Your goal: Reproduce each of the following lines verbatim.

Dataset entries
::::
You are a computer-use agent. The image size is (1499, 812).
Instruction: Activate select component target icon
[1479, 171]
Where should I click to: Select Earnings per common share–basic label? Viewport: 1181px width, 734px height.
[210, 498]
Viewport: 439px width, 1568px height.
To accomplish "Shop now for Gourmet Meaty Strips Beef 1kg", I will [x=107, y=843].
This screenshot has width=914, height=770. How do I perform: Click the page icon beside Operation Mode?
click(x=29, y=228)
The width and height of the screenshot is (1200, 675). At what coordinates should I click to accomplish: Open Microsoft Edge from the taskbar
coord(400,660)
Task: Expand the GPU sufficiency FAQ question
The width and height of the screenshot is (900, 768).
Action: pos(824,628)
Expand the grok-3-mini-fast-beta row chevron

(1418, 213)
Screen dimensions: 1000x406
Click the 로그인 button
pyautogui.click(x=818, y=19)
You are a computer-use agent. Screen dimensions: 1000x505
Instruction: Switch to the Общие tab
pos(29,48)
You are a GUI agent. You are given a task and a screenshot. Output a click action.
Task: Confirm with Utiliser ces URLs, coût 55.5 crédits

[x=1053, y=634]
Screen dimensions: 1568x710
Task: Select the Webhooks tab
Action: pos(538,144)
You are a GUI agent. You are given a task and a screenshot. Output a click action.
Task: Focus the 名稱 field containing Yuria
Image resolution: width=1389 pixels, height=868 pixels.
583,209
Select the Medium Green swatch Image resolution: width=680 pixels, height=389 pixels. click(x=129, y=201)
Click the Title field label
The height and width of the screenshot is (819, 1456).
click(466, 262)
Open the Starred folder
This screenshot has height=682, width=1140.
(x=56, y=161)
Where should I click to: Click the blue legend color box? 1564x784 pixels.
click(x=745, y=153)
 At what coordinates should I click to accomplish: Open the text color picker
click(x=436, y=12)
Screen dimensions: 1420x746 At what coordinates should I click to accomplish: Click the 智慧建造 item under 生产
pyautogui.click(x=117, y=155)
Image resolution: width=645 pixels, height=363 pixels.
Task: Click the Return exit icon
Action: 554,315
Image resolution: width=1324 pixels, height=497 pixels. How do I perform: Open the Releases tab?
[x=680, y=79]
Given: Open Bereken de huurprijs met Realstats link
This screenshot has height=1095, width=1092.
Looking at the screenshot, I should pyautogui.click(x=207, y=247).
::::
The completed task:
You are a computer-use agent. The image size is (1499, 812).
Instruction: Activate select component target icon
[1479, 171]
Where should I click to: Select Earnings per common share–basic label? Viewport: 1181px width, 734px height.
[210, 498]
Viewport: 439px width, 1568px height.
To accomplish "Shop now for Gourmet Meaty Strips Beef 1kg", I will [x=107, y=843].
This screenshot has width=914, height=770. How do I perform: Click the page icon beside Operation Mode?
click(x=29, y=228)
The width and height of the screenshot is (1200, 675). At what coordinates should I click to accomplish: Open Microsoft Edge from the taskbar
coord(400,660)
Task: Expand the GPU sufficiency FAQ question
The width and height of the screenshot is (900, 768).
Action: pos(824,628)
Expand the grok-3-mini-fast-beta row chevron

(1418, 213)
Screen dimensions: 1000x406
Click the 로그인 button
pyautogui.click(x=818, y=19)
You are a computer-use agent. Screen dimensions: 1000x505
Instruction: Switch to the Общие tab
pos(29,48)
You are a GUI agent. You are given a task and a screenshot. Output a click action.
Task: Confirm with Utiliser ces URLs, coût 55.5 crédits

[x=1053, y=634]
Screen dimensions: 1568x710
Task: Select the Webhooks tab
Action: pos(538,144)
You are a GUI agent. You are given a task and a screenshot. Output a click action.
Task: Focus the 名稱 field containing Yuria
Image resolution: width=1389 pixels, height=868 pixels.
583,209
Select the Medium Green swatch Image resolution: width=680 pixels, height=389 pixels. click(x=129, y=201)
Click the Title field label
The height and width of the screenshot is (819, 1456).
click(466, 262)
Open the Starred folder
This screenshot has height=682, width=1140.
(x=56, y=161)
Where should I click to: Click the blue legend color box? 1564x784 pixels.
click(x=745, y=153)
 At what coordinates should I click to accomplish: Open the text color picker
click(x=436, y=12)
Screen dimensions: 1420x746 At what coordinates should I click to accomplish: Click the 智慧建造 item under 生产
pyautogui.click(x=117, y=155)
Image resolution: width=645 pixels, height=363 pixels.
Task: Click the Return exit icon
Action: 554,315
Image resolution: width=1324 pixels, height=497 pixels. How do I perform: Open the Releases tab?
[x=680, y=79]
Given: Open Bereken de huurprijs met Realstats link
This screenshot has height=1095, width=1092.
Looking at the screenshot, I should pyautogui.click(x=207, y=247).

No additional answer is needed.